Blackheath Halls presented their twelfth community opera production this summer. Maritime Radio’s arts and culture editor went along to find out more.
“Opera is the biggest team sport in the arts, needing everyone from the director, artists, orchestra and those backstage to come together to make something cohesive and exciting; it is the perfect illustration of all that’s important about the word community.” Nicky Spence – Blackheath Halls- Patron
Blackheath Halls twelfth community opera relocated to The Albany Theatre this summer to present a well-received production of Purcell’s Dido & Aeneas. This complex and imaginative production was directed by Polly Graham and ably project managed by Rose Ballantyne, Blackheath Halls Community Engagement Manager. The Musical Director, Lee Reynolds lead a diverse cast and orchestra in a fully staged production which included professional soloists, Baritone, Marcus Farnsworth and Mezzo-Soprano, Idunnu Munch and well over 100 local residents of all ages from across the boroughs of Greenwich and Lewisham and vocal students from Trinity Laban Conservatoire of Music and Dance.
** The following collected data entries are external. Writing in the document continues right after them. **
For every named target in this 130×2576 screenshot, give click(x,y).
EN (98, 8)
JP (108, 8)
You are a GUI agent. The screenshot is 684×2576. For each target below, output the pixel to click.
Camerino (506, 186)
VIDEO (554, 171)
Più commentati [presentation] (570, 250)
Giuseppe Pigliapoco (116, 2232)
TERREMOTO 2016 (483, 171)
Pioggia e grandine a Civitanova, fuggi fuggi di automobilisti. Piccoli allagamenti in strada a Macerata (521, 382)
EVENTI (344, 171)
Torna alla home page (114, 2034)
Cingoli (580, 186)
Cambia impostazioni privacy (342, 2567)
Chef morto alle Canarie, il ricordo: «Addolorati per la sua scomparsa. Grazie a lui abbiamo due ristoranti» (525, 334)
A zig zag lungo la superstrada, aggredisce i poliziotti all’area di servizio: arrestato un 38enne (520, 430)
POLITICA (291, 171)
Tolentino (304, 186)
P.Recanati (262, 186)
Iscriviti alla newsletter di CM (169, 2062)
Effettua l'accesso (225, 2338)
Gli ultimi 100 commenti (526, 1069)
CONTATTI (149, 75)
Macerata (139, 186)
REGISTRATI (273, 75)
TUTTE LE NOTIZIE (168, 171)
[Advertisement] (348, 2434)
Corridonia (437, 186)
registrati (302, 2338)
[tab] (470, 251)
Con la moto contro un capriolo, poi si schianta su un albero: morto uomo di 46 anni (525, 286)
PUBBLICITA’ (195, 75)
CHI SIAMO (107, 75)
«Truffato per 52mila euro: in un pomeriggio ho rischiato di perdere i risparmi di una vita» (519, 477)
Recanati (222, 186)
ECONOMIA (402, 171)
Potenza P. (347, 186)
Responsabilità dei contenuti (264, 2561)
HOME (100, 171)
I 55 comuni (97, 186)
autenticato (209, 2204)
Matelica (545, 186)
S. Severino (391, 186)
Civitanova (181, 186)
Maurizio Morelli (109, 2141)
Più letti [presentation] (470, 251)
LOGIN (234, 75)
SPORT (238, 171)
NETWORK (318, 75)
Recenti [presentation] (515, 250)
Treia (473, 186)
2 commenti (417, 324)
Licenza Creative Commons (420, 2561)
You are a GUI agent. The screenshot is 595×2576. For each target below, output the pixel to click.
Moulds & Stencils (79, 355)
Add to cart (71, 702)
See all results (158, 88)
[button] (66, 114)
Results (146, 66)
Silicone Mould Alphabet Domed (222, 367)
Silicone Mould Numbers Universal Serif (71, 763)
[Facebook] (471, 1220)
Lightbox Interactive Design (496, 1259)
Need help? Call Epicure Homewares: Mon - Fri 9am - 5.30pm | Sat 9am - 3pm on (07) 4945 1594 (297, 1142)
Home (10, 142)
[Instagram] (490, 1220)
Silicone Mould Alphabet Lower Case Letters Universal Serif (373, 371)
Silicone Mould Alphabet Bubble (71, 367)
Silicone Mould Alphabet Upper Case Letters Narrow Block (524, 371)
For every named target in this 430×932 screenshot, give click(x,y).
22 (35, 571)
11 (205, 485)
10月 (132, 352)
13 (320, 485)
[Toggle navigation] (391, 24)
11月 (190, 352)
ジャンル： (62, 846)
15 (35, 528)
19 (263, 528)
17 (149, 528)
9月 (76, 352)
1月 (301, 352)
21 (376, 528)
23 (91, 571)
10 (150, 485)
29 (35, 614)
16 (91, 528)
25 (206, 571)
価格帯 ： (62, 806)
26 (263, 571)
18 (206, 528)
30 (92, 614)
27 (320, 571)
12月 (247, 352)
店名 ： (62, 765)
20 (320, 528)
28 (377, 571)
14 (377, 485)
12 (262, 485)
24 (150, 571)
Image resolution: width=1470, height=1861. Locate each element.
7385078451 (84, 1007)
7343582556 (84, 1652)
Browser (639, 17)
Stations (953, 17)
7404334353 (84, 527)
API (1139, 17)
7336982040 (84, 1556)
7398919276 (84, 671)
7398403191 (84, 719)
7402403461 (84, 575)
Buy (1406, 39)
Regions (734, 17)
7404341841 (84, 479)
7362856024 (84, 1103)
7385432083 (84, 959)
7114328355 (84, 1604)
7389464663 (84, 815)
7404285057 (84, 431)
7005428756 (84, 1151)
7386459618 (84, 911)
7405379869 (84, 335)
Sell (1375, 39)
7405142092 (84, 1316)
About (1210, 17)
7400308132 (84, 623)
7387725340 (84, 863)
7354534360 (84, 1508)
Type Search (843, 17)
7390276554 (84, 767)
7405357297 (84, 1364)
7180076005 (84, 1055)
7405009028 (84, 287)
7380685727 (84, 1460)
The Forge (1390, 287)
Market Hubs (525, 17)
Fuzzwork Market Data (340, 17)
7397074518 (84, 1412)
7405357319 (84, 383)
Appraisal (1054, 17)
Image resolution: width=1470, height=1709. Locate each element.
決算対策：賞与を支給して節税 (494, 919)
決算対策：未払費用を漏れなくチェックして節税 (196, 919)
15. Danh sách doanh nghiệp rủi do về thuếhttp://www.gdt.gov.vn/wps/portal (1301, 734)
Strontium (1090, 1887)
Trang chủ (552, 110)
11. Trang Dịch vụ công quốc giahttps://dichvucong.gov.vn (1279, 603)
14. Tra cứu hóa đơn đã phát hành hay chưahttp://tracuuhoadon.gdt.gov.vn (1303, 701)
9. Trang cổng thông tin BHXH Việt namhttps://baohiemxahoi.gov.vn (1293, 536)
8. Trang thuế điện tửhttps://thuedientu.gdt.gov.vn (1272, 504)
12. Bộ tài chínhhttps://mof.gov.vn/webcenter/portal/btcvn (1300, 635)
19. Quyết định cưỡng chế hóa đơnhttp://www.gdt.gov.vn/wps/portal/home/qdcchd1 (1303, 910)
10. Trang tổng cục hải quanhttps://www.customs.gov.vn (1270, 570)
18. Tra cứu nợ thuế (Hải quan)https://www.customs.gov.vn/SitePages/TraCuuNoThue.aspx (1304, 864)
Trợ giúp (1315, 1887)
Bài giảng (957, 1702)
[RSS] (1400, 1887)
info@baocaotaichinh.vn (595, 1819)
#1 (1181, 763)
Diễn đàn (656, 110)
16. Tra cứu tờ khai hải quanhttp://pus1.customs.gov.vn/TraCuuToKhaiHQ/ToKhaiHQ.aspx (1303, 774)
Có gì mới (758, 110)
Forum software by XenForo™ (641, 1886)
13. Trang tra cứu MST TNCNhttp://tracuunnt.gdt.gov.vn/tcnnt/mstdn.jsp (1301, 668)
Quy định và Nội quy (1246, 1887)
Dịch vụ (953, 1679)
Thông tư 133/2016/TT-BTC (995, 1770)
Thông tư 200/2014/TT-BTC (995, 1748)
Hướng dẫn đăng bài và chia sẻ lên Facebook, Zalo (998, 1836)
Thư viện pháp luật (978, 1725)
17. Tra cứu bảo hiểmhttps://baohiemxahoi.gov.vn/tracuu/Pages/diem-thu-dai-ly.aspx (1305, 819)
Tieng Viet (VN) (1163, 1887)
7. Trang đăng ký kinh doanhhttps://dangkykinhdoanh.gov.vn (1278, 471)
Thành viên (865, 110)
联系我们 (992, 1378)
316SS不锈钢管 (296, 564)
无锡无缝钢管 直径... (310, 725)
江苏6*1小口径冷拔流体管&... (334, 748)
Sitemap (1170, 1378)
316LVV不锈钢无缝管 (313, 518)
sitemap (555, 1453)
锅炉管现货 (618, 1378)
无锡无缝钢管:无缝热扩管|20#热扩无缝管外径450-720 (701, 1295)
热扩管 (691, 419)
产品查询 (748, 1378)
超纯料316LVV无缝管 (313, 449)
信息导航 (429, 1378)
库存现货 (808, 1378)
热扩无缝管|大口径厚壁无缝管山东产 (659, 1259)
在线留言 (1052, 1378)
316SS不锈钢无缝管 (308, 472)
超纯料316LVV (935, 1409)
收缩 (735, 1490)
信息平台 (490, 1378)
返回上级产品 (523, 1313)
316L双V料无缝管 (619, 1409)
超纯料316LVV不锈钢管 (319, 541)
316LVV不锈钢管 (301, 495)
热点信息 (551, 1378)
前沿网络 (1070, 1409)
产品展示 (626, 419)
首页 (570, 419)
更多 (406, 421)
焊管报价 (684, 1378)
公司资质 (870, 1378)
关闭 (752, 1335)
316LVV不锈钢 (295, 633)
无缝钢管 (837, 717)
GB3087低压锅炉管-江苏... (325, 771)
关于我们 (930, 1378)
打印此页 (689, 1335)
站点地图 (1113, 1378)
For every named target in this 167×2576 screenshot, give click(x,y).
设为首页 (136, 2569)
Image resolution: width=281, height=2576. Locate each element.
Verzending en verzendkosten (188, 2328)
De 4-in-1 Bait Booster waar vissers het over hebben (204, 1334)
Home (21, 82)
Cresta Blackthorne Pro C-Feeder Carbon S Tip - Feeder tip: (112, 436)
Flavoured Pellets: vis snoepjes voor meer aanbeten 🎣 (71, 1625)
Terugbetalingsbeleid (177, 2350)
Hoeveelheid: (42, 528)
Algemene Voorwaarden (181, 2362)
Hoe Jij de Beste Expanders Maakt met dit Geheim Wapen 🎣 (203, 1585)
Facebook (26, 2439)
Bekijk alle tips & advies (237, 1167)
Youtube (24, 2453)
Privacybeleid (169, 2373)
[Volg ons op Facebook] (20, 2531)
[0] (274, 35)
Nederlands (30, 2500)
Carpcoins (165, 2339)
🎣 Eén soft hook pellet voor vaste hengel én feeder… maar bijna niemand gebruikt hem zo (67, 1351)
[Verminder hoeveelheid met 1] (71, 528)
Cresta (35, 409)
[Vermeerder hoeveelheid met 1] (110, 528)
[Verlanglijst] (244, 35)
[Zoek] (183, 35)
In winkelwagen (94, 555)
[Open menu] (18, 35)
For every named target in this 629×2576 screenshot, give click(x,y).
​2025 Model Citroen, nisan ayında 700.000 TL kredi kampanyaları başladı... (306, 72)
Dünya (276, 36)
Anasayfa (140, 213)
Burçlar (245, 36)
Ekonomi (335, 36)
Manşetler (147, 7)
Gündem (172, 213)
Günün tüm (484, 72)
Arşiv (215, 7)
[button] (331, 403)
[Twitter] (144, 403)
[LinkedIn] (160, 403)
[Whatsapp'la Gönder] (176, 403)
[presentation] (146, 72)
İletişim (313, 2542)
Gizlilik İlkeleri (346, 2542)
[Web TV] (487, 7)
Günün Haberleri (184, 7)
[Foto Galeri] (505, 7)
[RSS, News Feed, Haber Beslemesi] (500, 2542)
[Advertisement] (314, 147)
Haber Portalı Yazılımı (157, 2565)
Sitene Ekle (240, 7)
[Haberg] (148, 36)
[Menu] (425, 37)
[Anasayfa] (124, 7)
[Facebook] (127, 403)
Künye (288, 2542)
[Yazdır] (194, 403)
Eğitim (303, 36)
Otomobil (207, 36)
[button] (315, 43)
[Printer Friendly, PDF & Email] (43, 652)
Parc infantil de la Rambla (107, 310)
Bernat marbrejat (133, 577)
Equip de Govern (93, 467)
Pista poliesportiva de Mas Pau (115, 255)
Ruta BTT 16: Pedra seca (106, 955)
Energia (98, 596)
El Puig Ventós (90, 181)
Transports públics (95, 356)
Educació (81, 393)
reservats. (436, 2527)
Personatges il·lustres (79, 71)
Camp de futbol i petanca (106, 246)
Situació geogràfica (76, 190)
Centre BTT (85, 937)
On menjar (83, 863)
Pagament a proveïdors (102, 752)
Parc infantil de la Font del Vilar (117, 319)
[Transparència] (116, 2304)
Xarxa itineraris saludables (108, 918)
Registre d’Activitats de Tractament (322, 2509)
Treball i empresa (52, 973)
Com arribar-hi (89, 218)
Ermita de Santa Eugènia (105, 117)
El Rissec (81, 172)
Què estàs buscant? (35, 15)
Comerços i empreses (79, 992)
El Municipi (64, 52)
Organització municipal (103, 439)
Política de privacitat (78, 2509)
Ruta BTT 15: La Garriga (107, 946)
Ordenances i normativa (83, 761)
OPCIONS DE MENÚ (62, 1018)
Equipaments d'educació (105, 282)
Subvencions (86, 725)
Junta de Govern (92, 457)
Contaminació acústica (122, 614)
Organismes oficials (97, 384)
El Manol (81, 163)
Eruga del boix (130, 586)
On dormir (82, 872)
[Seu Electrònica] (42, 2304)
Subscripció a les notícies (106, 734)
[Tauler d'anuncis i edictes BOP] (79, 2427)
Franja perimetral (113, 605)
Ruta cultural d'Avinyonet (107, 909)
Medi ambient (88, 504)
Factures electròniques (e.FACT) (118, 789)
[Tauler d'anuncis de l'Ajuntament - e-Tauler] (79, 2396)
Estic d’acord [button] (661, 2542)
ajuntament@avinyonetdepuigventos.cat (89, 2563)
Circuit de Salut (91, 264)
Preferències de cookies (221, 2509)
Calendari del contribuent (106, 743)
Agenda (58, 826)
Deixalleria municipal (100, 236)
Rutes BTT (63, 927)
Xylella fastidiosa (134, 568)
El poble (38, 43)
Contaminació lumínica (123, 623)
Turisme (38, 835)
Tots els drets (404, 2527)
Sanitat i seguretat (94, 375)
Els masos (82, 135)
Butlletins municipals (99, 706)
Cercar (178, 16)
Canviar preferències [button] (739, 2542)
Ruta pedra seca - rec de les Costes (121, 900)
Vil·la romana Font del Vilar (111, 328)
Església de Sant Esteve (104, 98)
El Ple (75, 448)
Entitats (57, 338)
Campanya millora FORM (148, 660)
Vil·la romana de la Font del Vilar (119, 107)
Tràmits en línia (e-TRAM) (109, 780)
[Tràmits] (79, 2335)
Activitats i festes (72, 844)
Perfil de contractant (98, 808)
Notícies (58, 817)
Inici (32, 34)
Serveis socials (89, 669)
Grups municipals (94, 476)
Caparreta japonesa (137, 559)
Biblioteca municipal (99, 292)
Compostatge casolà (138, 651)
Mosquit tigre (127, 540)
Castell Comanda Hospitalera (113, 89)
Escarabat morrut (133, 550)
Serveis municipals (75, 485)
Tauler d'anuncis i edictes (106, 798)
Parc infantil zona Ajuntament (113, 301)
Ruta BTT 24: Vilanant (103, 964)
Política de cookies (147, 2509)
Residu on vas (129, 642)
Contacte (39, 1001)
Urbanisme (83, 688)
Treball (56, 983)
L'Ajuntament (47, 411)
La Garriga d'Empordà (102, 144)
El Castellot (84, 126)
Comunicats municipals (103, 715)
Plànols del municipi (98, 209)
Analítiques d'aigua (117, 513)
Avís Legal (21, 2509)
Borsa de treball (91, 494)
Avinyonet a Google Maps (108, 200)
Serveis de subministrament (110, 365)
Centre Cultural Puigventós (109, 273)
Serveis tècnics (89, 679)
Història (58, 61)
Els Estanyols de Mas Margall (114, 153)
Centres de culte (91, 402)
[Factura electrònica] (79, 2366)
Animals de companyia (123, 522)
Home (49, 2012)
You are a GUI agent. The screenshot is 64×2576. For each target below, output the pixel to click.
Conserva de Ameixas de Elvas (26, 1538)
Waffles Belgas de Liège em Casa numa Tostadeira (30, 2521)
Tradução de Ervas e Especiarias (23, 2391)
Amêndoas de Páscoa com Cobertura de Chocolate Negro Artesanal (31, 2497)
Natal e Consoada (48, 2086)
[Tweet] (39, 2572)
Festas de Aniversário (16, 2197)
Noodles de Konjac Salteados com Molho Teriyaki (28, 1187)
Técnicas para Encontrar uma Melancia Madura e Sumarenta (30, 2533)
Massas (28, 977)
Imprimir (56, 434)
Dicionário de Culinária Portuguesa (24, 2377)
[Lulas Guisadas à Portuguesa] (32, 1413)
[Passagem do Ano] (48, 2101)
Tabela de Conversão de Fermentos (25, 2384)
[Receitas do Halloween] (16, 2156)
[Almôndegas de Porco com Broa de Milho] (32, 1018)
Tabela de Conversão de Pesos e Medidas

This year’s performance was once again a true inter-generational community effort, with children from Greenvale school and Charlton Academy singing alongside a community and professional cast. Some of the community have sung in every Blackheath Halls Community opera since it began. The opera, this year, was once again well supported by Blackheath Halls community orchestra made up of a diverse group of local people.
Rose Ballantyne conjured up this community triumph and has worked tirelessly, alongside others (Nick Jenkins) to achieve this incredible multi-talented annual event. The community members applaud Rose Ballantyne and the overall opera company’s commitment, skill and knowledge, that, year after year, helps to develop the talents of its members.
The community singers, the chorus, some of whom begin without a knowledge of opera, not reading music and having never performed to an audience before, go on to perform before a live, paying, audience and it works well.
This year’s community opera was once again acclaimed in the music press, with the singing of Sofie Calenza, Trinity Laban, second year, opera student highlighted for particular praise and Alun Butler, long standing chorus member, stunning the audience with his first ever solo.
The community begin their work every spring, with a supportive background effort from all concerned to welcome the diverse group of professionals, students, children and local people. Rehearsals take place, costumes are fitted, (April Dalton) the community bonds and finally the audience take their seats.
From the inside, community members, professionals and amateurs alike, reveal the many ways the opera experience has truly helped them, everyone is welcomed, accommodated and developed. Hidden talents nurtured from year to year, friends made, and confidence is built all round.
When the theatre lights are turned off and the make-up wiped away, the company joins together in celebration with a party, flowers and sometimes a poem, (Elizabeth Goodman).
Blackheath Halls Community opera returns to its home next year. Bravo Blackheath Halls, a remarkable performance.